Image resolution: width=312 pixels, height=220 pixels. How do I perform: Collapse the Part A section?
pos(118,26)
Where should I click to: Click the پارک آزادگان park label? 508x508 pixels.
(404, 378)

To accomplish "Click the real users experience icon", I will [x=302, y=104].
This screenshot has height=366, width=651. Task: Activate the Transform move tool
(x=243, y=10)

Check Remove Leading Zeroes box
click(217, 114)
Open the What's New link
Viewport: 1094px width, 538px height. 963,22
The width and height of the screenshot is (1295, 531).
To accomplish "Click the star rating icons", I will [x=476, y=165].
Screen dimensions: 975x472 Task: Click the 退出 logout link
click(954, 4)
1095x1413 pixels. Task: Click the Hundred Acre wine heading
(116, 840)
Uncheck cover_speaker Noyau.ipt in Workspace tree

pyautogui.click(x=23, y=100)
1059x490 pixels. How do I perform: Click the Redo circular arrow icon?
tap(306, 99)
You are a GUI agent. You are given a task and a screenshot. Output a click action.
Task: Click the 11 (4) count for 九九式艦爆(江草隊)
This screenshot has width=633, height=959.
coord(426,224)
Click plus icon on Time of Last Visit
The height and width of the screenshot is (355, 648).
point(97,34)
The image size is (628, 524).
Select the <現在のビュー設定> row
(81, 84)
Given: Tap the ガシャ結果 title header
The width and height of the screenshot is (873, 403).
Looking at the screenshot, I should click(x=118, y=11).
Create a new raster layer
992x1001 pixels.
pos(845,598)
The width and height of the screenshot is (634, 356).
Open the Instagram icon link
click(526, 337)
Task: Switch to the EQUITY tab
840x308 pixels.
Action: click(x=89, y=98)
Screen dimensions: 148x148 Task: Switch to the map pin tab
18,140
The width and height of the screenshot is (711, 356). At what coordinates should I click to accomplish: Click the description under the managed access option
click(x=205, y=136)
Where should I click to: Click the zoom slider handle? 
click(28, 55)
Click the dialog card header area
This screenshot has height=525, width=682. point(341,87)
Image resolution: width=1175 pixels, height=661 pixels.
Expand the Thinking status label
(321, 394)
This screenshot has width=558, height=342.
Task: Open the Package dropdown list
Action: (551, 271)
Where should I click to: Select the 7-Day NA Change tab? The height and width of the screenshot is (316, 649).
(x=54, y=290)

Task description —
Recast the rows above as a JSON list of strings, one per line, beginning with the first line of the rows and stopping after the line that contains "coord(426,224)". Omit blank lines.

Answer to the task —
[
  "Image resolution: width=312 pixels, height=220 pixels. How do I perform: Collapse the Part A section?",
  "pos(118,26)",
  "Where should I click to: Click the پارک آزادگان park label? 508x508 pixels.",
  "(404, 378)",
  "To accomplish \"Click the real users experience icon\", I will [x=302, y=104].",
  "This screenshot has height=366, width=651. Task: Activate the Transform move tool",
  "(x=243, y=10)",
  "Check Remove Leading Zeroes box",
  "click(217, 114)",
  "Open the What's New link",
  "Viewport: 1094px width, 538px height. 963,22",
  "The width and height of the screenshot is (1295, 531).",
  "To accomplish \"Click the star rating icons\", I will [x=476, y=165].",
  "Screen dimensions: 975x472 Task: Click the 退出 logout link",
  "click(954, 4)",
  "1095x1413 pixels. Task: Click the Hundred Acre wine heading",
  "(116, 840)",
  "Uncheck cover_speaker Noyau.ipt in Workspace tree",
  "pyautogui.click(x=23, y=100)",
  "1059x490 pixels. How do I perform: Click the Redo circular arrow icon?",
  "tap(306, 99)",
  "You are a GUI agent. You are given a task and a screenshot. Output a click action.",
  "Task: Click the 11 (4) count for 九九式艦爆(江草隊)",
  "This screenshot has width=633, height=959.",
  "coord(426,224)"
]